* Start Dataset extract *

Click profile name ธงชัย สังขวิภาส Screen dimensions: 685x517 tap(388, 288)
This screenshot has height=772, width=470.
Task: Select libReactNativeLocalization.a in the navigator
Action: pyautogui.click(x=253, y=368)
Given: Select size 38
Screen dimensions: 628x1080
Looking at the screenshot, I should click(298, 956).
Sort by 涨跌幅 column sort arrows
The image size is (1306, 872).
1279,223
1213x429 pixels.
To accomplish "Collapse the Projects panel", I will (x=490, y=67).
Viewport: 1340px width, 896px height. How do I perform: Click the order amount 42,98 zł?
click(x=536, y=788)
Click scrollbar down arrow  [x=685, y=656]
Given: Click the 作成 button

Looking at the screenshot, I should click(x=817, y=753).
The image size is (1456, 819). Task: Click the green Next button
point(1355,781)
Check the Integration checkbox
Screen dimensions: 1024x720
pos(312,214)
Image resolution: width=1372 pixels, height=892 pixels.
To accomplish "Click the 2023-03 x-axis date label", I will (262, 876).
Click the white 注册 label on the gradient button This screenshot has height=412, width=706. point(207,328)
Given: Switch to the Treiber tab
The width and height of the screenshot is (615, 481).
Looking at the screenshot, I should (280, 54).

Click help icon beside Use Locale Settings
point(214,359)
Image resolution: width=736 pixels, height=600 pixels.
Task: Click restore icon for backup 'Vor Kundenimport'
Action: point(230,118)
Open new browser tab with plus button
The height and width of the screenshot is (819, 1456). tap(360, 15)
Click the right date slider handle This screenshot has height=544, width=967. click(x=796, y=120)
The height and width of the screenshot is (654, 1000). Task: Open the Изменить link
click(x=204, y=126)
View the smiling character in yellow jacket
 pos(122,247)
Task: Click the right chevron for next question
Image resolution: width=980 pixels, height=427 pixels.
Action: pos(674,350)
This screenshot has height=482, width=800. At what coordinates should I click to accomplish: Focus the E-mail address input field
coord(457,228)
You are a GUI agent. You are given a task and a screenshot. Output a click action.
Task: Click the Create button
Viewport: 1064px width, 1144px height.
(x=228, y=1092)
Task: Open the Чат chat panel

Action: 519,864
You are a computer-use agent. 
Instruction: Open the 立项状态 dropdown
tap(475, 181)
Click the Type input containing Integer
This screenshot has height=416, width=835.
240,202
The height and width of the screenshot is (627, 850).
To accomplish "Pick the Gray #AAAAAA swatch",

* End Dataset extract *

Aim of the task: Find each line in the records above that includes the word "icon", and copy those lines out in full.

Result of the exercise:
Click help icon beside Use Locale Settings
Task: Click restore icon for backup 'Vor Kundenimport'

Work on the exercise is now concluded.